__WORK TASK__. A verbatim copy of the whole listing is what is needed.

__EXERCISE DATA__.
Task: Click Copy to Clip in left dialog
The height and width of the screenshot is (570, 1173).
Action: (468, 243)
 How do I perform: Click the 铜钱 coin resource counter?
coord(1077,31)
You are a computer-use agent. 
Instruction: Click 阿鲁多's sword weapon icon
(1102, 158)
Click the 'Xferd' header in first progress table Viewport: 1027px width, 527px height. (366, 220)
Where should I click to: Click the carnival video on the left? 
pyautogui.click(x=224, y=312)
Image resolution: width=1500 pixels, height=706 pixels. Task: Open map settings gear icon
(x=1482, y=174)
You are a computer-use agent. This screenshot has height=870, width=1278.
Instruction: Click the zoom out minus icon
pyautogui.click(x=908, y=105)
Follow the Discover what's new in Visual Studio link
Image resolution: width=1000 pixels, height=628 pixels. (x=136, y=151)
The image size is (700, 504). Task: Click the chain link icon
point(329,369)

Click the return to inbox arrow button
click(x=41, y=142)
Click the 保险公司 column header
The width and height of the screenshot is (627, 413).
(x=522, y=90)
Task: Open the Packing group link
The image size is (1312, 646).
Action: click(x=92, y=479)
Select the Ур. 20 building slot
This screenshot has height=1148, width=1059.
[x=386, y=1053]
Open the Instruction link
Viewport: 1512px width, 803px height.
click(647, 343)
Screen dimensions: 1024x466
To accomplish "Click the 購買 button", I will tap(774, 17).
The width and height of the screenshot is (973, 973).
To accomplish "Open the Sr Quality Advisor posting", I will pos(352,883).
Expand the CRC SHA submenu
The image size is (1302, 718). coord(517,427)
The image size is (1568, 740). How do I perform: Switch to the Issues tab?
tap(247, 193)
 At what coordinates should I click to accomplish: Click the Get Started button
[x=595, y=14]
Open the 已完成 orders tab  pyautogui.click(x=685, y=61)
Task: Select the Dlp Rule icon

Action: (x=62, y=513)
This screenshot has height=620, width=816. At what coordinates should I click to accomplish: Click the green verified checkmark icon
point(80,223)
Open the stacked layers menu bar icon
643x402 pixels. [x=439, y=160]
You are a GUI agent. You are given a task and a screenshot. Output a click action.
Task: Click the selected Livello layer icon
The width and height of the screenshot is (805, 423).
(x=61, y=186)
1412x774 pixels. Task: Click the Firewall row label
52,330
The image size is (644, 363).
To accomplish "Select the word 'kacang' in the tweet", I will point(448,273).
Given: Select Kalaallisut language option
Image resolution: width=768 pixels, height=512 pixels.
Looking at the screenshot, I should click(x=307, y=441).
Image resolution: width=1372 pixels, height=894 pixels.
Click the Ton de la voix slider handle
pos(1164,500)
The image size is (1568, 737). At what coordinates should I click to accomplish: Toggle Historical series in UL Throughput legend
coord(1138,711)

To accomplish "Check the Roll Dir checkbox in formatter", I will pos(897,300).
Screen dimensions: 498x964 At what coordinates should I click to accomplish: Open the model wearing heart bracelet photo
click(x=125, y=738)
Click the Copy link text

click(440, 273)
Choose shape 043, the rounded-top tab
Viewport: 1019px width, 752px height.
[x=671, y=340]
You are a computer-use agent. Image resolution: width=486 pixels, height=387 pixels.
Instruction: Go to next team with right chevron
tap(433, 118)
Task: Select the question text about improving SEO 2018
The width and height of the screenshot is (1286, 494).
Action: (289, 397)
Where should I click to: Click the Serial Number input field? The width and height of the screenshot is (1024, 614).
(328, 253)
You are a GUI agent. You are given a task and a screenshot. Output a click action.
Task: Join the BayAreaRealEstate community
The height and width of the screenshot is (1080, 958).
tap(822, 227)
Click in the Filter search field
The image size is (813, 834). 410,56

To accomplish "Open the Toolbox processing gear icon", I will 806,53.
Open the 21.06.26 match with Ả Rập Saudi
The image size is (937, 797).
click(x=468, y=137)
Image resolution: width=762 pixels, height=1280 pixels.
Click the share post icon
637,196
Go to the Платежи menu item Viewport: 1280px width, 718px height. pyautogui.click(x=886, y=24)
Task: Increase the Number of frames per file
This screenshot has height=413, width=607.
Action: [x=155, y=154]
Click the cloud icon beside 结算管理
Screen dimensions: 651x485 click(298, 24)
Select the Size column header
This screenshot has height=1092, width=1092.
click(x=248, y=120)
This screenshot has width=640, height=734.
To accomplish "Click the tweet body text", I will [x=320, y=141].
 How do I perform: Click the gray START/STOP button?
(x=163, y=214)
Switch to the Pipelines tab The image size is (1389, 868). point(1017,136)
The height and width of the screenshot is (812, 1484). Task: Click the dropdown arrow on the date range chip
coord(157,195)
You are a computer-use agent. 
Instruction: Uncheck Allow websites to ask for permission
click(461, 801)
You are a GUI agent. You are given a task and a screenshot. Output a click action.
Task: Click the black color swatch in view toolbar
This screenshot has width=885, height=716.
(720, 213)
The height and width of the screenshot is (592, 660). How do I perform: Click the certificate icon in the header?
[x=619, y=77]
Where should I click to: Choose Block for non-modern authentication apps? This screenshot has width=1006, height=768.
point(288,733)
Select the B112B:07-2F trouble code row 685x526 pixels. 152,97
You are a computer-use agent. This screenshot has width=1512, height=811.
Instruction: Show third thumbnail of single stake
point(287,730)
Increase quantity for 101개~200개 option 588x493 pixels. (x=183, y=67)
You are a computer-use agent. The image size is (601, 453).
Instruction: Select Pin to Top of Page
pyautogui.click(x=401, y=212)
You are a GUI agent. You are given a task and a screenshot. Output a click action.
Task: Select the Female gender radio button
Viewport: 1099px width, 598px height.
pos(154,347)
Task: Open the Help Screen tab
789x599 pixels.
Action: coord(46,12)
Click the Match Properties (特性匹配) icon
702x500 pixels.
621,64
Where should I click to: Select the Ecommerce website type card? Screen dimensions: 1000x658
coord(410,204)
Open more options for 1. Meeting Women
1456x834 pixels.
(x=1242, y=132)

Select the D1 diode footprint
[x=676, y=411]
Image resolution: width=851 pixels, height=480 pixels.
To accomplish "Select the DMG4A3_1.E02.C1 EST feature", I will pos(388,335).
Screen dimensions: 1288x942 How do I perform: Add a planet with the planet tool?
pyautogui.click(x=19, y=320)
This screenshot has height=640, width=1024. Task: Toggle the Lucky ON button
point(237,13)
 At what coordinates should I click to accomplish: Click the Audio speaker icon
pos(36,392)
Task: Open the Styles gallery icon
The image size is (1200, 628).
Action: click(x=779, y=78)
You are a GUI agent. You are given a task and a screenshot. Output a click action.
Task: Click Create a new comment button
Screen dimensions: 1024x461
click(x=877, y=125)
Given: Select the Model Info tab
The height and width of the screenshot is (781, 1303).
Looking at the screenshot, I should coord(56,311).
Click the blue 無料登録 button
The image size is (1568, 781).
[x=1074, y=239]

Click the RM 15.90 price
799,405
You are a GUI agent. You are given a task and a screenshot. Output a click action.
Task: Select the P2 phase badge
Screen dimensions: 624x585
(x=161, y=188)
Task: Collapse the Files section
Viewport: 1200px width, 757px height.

__TASK RESULT__.
Task: Click Copy to Clip in left dialog
The height and width of the screenshot is (570, 1173).
Action: (468, 243)
 How do I perform: Click the 铜钱 coin resource counter?
coord(1077,31)
You are a computer-use agent. 
Instruction: Click 阿鲁多's sword weapon icon
(1102, 158)
Click the 'Xferd' header in first progress table Viewport: 1027px width, 527px height. (366, 220)
Where should I click to: Click the carnival video on the left? 
pyautogui.click(x=224, y=312)
Image resolution: width=1500 pixels, height=706 pixels. Task: Open map settings gear icon
(x=1482, y=174)
You are a computer-use agent. This screenshot has height=870, width=1278.
Instruction: Click the zoom out minus icon
pyautogui.click(x=908, y=105)
Follow the Discover what's new in Visual Studio link
Image resolution: width=1000 pixels, height=628 pixels. (x=136, y=151)
The image size is (700, 504). Task: Click the chain link icon
point(329,369)

Click the return to inbox arrow button
click(x=41, y=142)
Click the 保险公司 column header
The width and height of the screenshot is (627, 413).
(x=522, y=90)
Task: Open the Packing group link
The image size is (1312, 646).
Action: click(x=92, y=479)
Select the Ур. 20 building slot
This screenshot has height=1148, width=1059.
[x=386, y=1053]
Open the Instruction link
Viewport: 1512px width, 803px height.
click(647, 343)
Screen dimensions: 1024x466
To accomplish "Click the 購買 button", I will tap(774, 17).
The width and height of the screenshot is (973, 973).
To accomplish "Open the Sr Quality Advisor posting", I will pos(352,883).
Expand the CRC SHA submenu
The image size is (1302, 718). coord(517,427)
The image size is (1568, 740). How do I perform: Switch to the Issues tab?
tap(247, 193)
 At what coordinates should I click to accomplish: Click the Get Started button
[x=595, y=14]
Open the 已完成 orders tab  pyautogui.click(x=685, y=61)
Task: Select the Dlp Rule icon

Action: (x=62, y=513)
This screenshot has height=620, width=816. At what coordinates should I click to accomplish: Click the green verified checkmark icon
point(80,223)
Open the stacked layers menu bar icon
643x402 pixels. [x=439, y=160]
You are a GUI agent. You are given a task and a screenshot. Output a click action.
Task: Click the selected Livello layer icon
The width and height of the screenshot is (805, 423).
(x=61, y=186)
1412x774 pixels. Task: Click the Firewall row label
52,330
The image size is (644, 363).
To accomplish "Select the word 'kacang' in the tweet", I will point(448,273).
Given: Select Kalaallisut language option
Image resolution: width=768 pixels, height=512 pixels.
Looking at the screenshot, I should click(x=307, y=441).
Image resolution: width=1372 pixels, height=894 pixels.
Click the Ton de la voix slider handle
pos(1164,500)
The image size is (1568, 737). At what coordinates should I click to accomplish: Toggle Historical series in UL Throughput legend
coord(1138,711)

To accomplish "Check the Roll Dir checkbox in formatter", I will pos(897,300).
Screen dimensions: 498x964 At what coordinates should I click to accomplish: Open the model wearing heart bracelet photo
click(x=125, y=738)
Click the Copy link text

click(440, 273)
Choose shape 043, the rounded-top tab
Viewport: 1019px width, 752px height.
[x=671, y=340]
You are a computer-use agent. Image resolution: width=486 pixels, height=387 pixels.
Instruction: Go to next team with right chevron
tap(433, 118)
Task: Select the question text about improving SEO 2018
The width and height of the screenshot is (1286, 494).
Action: (289, 397)
Where should I click to: Click the Serial Number input field? The width and height of the screenshot is (1024, 614).
(328, 253)
You are a GUI agent. You are given a task and a screenshot. Output a click action.
Task: Join the BayAreaRealEstate community
The height and width of the screenshot is (1080, 958).
tap(822, 227)
Click in the Filter search field
The image size is (813, 834). 410,56

To accomplish "Open the Toolbox processing gear icon", I will 806,53.
Open the 21.06.26 match with Ả Rập Saudi
The image size is (937, 797).
click(x=468, y=137)
Image resolution: width=762 pixels, height=1280 pixels.
Click the share post icon
637,196
Go to the Платежи menu item Viewport: 1280px width, 718px height. pyautogui.click(x=886, y=24)
Task: Increase the Number of frames per file
This screenshot has height=413, width=607.
Action: [x=155, y=154]
Click the cloud icon beside 结算管理
Screen dimensions: 651x485 click(298, 24)
Select the Size column header
This screenshot has height=1092, width=1092.
click(x=248, y=120)
This screenshot has width=640, height=734.
To accomplish "Click the tweet body text", I will [x=320, y=141].
 How do I perform: Click the gray START/STOP button?
(x=163, y=214)
Switch to the Pipelines tab The image size is (1389, 868). point(1017,136)
The height and width of the screenshot is (812, 1484). Task: Click the dropdown arrow on the date range chip
coord(157,195)
You are a computer-use agent. 
Instruction: Uncheck Allow websites to ask for permission
click(461, 801)
You are a GUI agent. You are given a task and a screenshot. Output a click action.
Task: Click the black color swatch in view toolbar
This screenshot has width=885, height=716.
(720, 213)
The height and width of the screenshot is (592, 660). How do I perform: Click the certificate icon in the header?
[x=619, y=77]
Where should I click to: Choose Block for non-modern authentication apps? This screenshot has width=1006, height=768.
point(288,733)
Select the B112B:07-2F trouble code row 685x526 pixels. 152,97
You are a computer-use agent. This screenshot has width=1512, height=811.
Instruction: Show third thumbnail of single stake
point(287,730)
Increase quantity for 101개~200개 option 588x493 pixels. (x=183, y=67)
You are a computer-use agent. The image size is (601, 453).
Instruction: Select Pin to Top of Page
pyautogui.click(x=401, y=212)
You are a GUI agent. You are given a task and a screenshot. Output a click action.
Task: Select the Female gender radio button
Viewport: 1099px width, 598px height.
pos(154,347)
Task: Open the Help Screen tab
789x599 pixels.
Action: coord(46,12)
Click the Match Properties (特性匹配) icon
702x500 pixels.
621,64
Where should I click to: Select the Ecommerce website type card? Screen dimensions: 1000x658
coord(410,204)
Open more options for 1. Meeting Women
1456x834 pixels.
(x=1242, y=132)

Select the D1 diode footprint
[x=676, y=411]
Image resolution: width=851 pixels, height=480 pixels.
To accomplish "Select the DMG4A3_1.E02.C1 EST feature", I will pos(388,335).
Screen dimensions: 1288x942 How do I perform: Add a planet with the planet tool?
pyautogui.click(x=19, y=320)
This screenshot has height=640, width=1024. Task: Toggle the Lucky ON button
point(237,13)
 At what coordinates should I click to accomplish: Click the Audio speaker icon
pos(36,392)
Task: Open the Styles gallery icon
The image size is (1200, 628).
Action: click(x=779, y=78)
You are a GUI agent. You are given a task and a screenshot. Output a click action.
Task: Click Create a new comment button
Screen dimensions: 1024x461
click(x=877, y=125)
Given: Select the Model Info tab
The height and width of the screenshot is (781, 1303).
Looking at the screenshot, I should coord(56,311).
Click the blue 無料登録 button
The image size is (1568, 781).
[x=1074, y=239]

Click the RM 15.90 price
799,405
You are a GUI agent. You are given a task and a screenshot. Output a click action.
Task: Select the P2 phase badge
Screen dimensions: 624x585
(x=161, y=188)
Task: Collapse the Files section
Viewport: 1200px width, 757px height.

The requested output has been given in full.